**Prompt**. Go over the data and copy out each line with "Letter" in it.

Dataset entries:
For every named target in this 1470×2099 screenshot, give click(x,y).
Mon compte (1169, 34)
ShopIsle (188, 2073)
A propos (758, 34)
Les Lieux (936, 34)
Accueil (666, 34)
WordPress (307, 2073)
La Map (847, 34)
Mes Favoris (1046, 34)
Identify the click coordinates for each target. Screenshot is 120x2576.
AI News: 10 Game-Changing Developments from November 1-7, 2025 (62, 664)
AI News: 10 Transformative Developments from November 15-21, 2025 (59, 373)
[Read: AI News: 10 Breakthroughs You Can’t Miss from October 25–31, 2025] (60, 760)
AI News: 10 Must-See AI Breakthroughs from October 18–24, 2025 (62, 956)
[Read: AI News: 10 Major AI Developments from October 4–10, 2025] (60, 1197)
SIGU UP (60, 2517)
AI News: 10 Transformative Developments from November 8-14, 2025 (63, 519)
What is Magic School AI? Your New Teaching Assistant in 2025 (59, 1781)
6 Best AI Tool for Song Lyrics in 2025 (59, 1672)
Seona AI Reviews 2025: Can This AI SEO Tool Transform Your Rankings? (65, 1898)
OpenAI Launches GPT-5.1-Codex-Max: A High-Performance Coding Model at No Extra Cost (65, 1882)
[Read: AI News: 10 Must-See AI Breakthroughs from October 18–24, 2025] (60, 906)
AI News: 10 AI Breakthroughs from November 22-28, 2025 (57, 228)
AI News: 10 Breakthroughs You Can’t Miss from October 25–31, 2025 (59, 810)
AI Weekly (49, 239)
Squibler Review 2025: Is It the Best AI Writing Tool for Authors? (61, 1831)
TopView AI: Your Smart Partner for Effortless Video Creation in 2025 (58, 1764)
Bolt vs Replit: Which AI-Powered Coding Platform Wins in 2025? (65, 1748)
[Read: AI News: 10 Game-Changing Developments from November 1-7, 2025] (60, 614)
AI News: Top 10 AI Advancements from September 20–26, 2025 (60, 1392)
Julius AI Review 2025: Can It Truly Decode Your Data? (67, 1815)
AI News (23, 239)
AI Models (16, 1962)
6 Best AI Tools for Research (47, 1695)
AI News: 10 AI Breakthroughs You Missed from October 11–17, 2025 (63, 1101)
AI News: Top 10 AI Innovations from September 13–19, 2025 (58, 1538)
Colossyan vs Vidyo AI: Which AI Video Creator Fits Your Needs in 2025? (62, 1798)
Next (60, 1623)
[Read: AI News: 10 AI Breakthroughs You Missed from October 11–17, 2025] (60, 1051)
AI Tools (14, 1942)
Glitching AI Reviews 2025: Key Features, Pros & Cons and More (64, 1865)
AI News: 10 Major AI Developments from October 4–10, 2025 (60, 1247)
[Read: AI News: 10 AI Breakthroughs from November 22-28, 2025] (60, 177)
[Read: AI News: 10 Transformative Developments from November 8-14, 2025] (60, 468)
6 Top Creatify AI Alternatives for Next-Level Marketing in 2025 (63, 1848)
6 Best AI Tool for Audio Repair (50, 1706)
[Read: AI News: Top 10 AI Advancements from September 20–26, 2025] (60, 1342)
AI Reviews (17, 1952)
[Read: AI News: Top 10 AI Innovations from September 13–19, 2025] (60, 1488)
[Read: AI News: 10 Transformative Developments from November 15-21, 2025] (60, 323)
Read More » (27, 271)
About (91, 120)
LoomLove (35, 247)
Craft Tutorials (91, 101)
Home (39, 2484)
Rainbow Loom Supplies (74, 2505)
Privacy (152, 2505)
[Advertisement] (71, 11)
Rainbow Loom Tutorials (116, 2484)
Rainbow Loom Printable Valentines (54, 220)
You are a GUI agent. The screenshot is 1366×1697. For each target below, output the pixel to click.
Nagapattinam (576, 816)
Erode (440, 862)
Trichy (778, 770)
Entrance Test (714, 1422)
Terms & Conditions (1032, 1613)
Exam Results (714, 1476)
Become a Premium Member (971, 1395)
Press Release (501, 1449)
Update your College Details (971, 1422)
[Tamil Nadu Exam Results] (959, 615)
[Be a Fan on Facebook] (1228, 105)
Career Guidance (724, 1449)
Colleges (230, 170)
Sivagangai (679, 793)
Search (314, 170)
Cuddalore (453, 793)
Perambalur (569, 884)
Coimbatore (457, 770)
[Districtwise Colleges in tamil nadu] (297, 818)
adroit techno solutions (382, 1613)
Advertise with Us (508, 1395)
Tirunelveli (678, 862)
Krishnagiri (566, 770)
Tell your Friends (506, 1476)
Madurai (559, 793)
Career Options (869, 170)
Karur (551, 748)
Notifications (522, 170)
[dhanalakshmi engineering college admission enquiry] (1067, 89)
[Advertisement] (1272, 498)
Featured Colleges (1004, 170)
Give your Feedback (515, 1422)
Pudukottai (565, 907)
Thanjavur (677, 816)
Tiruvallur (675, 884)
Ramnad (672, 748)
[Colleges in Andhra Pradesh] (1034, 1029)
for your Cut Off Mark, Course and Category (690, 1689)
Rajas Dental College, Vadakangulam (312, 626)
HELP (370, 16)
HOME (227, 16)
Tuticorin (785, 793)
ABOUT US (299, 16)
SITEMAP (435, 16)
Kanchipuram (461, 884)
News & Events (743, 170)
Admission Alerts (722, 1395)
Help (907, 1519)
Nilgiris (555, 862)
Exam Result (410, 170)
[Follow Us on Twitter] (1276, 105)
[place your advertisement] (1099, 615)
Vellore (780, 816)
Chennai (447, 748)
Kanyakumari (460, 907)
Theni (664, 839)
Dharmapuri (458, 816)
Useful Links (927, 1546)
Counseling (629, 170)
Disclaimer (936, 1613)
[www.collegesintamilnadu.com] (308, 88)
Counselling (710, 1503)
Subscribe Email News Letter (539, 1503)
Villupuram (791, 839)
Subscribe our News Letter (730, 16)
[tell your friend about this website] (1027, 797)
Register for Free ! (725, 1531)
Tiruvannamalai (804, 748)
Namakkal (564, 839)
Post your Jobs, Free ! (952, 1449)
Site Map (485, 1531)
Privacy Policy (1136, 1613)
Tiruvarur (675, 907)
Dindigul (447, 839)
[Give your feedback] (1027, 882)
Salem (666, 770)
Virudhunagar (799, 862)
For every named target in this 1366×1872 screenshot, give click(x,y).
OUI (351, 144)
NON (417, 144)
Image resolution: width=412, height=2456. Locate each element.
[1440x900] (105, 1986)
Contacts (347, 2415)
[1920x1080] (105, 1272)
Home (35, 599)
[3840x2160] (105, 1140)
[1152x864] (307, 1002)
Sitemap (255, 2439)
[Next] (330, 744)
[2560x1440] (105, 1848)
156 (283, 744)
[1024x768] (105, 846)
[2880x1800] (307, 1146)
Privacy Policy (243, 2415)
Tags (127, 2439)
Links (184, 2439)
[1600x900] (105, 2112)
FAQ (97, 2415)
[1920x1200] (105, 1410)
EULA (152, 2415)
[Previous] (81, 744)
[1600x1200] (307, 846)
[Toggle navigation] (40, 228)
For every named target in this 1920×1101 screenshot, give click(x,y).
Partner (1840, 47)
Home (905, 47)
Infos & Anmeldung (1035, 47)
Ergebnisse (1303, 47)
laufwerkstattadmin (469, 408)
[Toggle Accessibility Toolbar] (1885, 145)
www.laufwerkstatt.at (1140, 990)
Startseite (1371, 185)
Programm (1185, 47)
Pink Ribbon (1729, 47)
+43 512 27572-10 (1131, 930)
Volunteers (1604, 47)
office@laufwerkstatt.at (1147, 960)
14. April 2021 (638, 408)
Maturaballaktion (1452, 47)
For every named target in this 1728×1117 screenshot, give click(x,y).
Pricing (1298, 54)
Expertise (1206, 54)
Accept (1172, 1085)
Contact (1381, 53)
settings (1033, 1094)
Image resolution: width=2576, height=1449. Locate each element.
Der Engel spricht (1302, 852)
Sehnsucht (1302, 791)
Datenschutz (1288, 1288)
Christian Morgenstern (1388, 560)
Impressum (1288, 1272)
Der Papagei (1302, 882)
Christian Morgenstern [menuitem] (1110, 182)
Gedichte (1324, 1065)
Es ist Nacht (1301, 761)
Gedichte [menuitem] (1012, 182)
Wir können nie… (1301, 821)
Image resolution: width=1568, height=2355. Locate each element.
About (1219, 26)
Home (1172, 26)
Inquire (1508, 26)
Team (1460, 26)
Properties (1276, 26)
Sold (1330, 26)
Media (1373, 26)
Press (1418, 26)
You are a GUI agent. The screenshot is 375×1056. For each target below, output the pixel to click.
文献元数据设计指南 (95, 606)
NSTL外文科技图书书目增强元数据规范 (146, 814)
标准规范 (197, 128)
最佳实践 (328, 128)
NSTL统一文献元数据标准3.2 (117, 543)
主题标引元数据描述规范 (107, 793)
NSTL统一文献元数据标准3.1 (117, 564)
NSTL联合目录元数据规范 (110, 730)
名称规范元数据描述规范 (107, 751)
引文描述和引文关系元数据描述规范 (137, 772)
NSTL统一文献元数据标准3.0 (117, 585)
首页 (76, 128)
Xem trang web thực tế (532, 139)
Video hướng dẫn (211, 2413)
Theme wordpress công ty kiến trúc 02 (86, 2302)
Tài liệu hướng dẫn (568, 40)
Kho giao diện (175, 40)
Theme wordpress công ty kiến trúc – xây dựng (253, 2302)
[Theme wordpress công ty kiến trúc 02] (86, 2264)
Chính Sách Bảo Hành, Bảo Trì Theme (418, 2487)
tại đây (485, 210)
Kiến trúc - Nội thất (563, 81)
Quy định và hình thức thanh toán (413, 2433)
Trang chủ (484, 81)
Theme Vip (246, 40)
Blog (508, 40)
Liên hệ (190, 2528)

**Response area**.
Subscribe Email News Letter (539, 1503)
Subscribe our News Letter (730, 16)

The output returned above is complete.